自分に合う一袋を選ぶときは、次の4点を意識すると失敗しにくくなります。
1. 産地で選ぶ
ハニープロセスは中米で特に盛んです。なかでもコスタリカは、農園ごとに細かくハニーのタイプを作り分けるなど、この精製方法をリードしてきた産地として知られています。エルサルバドルやホンジュラス、ブラジルなどにも個性豊かなハニーがあります。
2. ハニーのタイプで選ぶ
前章の表を参考に、すっきり系かコク系か、好みの方向で選びましょう。袋に「レッドハニー」「ブラックハニー」と書かれていることが多いので、チェックしてみてください。
3. 焙煎度で選ぶ
浅煎り〜中煎りだと、ハニープロセス本来の甘みと果実感が際立ちます。中深煎りになると、キャラメルやブラウンシュガーのような香ばしい甘さに寄っていきます。
4. 鮮度とシングルオリジン
ハニープロセスの繊細な甘みは、焙煎してから時間が経つほど失われていきます。焙煎日が新しく、産地が特定できるシングルオリジンの豆を選ぶと、その個性をしっかり楽しめます。
ハニープロセスの豆はどこで買う?
ハニープロセスのような個性的な精製の豆は、スーパーよりも、生産処理にこだわるスペシャルティコーヒーの専門店で探すのが近道です。いくつか、初めての方にも利用しやすいお店を挙げてみます。
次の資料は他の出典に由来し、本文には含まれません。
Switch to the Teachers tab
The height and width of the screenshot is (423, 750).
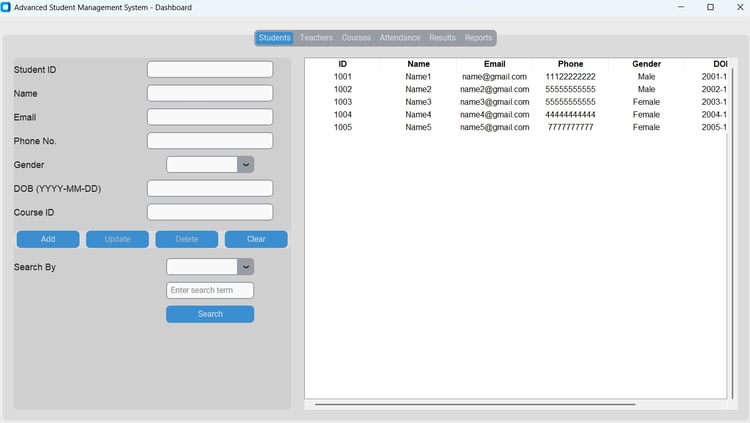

定期的にいろいろなハニーを飲み比べてみたいなら、京都発のKurasuのスペシャルティコーヒー定期便が便利です。世界各地のシングルオリジンが届くので、産地や処理方法による味の違いを楽しみながら、自分の好みを探っていけます。
シングルオリジンを軸に選びたい方にはブルーボトルコーヒーもおすすめです。季節ごとに移り変わるラインナップの中に、ハニープロセスの豆が登場することもあります。
また、常時30種類ほどの豆をそろえ、多彩な生産処理を扱う京都の自家焙煎店カフェ・ヴェルディの自家焙煎珈琲なら、焙煎度の相談をしながらハニープロセスの豆を選ぶ、といった楽しみ方もできます。
| ショップ | 特徴 | こんな人に |
|---|---|---|
| Kurasu 定期便 | 世界各地のシングルオリジンが定期的に届く | 飲み比べで好みを探したい |
| ブルーボトルコーヒー | シングルオリジン中心の品ぞろえ | 季節ごとの一杯を楽しみたい |
| カフェ・ヴェルディ | 常時約30種、多彩な精製・焙煎 | じっくり相談して選びたい |
ハニープロセスの甘みを引き出す淹れ方
せっかくの甘みを最大限に楽しむなら、淹れ方にもひと工夫を。おすすめはペーパードリップ(ハンドドリップ)です。
ポイントは、お湯の温度を少しだけ低め(おおよそ85〜90℃)にすること。高すぎる温度は苦味や雑味を引き出しやすいのですが、温度を抑えるとハニープロセス特有のやわらかい甘さやまろやかな酸が前に出てきます。最初に少量のお湯で20〜30秒ほど蒸らし、その後ゆっくり数回に分けて注ぐと、甘みのある一杯に仕上がります。
ドリッパーは、湯の流れをコントロールしやすい円錐型が扱いやすく、定番のHARIOのV60ドリッパー(HARIO NETSHOP)などは、注ぐスピードで味わいを調整しやすく、ハニープロセスの繊細な甘みを引き出すのに向いています。まずはお手持ちの器具で試しつつ、もう一歩こだわってみたくなったら、抽出のしやすい道具をそろえてみるのもいいでしょう。
まとめ
ハニープロセスは、ウォッシュドとナチュラルの中間にある精製方法で、まろやかな甘みとバランスの良さが魅力です。ホワイトからブラックまでのタイプの違いや、産地・焙煎度に注目して選べば、自分好みの一杯にぐっと近づけます。まずは気になるタイプを一袋、低めの温度でていねいに淹れて、その自然な甘さを味わってみてください。